The same user will also fall in ‘9 months and more’ bucket with number of orders as 2

Similarly all the users will have some value for each bucket if applicable (For eg someone who have ordered for the first time on 21st Apr 2023, the user will only belong to ‘9 months and more’ bucket and not to other buckets as the time between first order data - 21st Apr 2023 and today is less than 18 months)

Once this exercise is completed on all user data points, the average money spent for each bucket is calculated. The good thing in this set is that all users irrespective of their age on store are considered.

In the above case where there is only 1 user and say AOV of 10$ the following data will be computed - 

9 months - $20

18 months - $30

36 months - $40

Once this is calculated the ratio of the buckets are identified - 

9 month : 18 month : 36 months = 2:3:4

These ratios will be used in extrapolation of data when the user falls in a lower time duration bucket only.
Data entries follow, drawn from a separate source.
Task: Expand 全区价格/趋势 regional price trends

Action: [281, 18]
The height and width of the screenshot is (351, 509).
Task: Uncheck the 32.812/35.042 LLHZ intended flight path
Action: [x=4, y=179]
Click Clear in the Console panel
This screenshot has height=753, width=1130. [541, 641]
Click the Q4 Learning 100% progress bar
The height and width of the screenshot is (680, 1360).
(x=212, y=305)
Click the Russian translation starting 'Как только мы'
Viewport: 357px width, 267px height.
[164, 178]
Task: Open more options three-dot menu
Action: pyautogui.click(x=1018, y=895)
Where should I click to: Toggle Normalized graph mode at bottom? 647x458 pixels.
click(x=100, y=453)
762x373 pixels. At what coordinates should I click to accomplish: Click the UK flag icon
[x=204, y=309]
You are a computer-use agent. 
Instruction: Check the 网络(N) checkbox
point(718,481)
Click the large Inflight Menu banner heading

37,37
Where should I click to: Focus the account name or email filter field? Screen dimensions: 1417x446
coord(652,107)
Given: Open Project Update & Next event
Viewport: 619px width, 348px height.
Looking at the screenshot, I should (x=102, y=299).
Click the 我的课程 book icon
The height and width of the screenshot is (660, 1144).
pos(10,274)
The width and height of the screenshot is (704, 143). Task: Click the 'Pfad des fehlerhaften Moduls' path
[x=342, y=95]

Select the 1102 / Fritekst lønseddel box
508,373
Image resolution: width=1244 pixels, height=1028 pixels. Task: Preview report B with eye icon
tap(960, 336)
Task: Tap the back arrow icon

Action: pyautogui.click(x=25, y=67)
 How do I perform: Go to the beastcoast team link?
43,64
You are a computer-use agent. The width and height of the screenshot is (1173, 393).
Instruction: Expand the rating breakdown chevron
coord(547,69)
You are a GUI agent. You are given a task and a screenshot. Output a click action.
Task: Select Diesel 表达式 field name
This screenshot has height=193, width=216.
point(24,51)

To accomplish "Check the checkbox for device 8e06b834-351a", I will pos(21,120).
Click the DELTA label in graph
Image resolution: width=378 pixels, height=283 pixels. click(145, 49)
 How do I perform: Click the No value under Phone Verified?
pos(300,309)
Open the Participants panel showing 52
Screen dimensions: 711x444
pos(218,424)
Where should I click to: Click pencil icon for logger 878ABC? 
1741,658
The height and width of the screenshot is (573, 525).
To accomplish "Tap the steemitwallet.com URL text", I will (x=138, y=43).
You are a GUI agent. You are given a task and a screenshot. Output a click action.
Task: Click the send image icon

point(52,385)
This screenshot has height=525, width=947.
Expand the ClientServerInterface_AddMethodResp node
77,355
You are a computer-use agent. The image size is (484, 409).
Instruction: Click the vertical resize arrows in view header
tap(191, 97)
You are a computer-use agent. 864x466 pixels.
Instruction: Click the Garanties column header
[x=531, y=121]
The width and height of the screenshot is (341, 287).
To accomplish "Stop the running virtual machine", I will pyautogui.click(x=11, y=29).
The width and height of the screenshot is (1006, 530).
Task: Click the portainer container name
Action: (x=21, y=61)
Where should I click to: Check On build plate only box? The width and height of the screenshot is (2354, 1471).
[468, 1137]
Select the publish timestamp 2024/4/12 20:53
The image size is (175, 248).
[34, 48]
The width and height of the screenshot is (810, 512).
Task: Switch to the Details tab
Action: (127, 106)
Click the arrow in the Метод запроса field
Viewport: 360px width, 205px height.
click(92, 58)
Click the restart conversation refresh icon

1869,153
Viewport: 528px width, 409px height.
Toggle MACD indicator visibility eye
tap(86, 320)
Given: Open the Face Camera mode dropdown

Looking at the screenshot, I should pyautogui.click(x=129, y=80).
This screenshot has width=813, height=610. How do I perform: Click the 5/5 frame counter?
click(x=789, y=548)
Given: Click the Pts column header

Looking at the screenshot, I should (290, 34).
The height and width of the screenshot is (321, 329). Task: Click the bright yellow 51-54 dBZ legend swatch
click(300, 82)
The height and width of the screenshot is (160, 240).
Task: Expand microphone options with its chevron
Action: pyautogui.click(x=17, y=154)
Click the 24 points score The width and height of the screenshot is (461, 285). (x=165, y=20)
For eg - if there is some user who is only 9 months old (Diff between user first order and today) has spent 50$ in the first 9 months, then the user is expected to spend 100$ in 36 months. 
Once all the users are extrapolated to 36 months the total spent by these users are calculated and LTV is derived.

You can use this sheet to model your LTV calculations by just adding order data from your shopify store - 

LTV Calculation by Lumino

How to Use Customer Lifetime Value in Your Marketing Decisions

Now that we have calculated our LTV, let’s understand how this data can be used to profitably run and scale your business. You can use LTV to shape your marketing and product development strategies. Here's how you can leverage LTV:

  1. Segmentation and Personalization: Segment your customers based on their LTV and create targeted marketing campaigns tailored to their specific needs and preferences. 
  2. Customer Retention Initiatives: Invest in customer retention strategies to increase the lifespan and value of your existing customer base. You can offer loyalty programs, personalized recommendations, and exclusive discounts to different segment of customers based on their LTV
  3. Investment Allocation: Allocate marketing resources and budgets based on the LTV of different customer segments. Maximizing marketing ROI by focusing on high-value customers and reducing spends on  acquisition channels that bring in lower-value customers.
  4. Product Development and Upselling: Develop products or services that cater to the needs of your high LTV customers, and implement upselling and cross-selling strategies to increase the average order value for each customer.

In conclusion, understanding and utilizing Customer Lifetime Value is an indispensable aspect of running a successful Shopify store. By harnessing the power of this metric, you can make data-driven decisions, improve customer relationships, and drive sustainable growth in the competitive e-commerce landscape.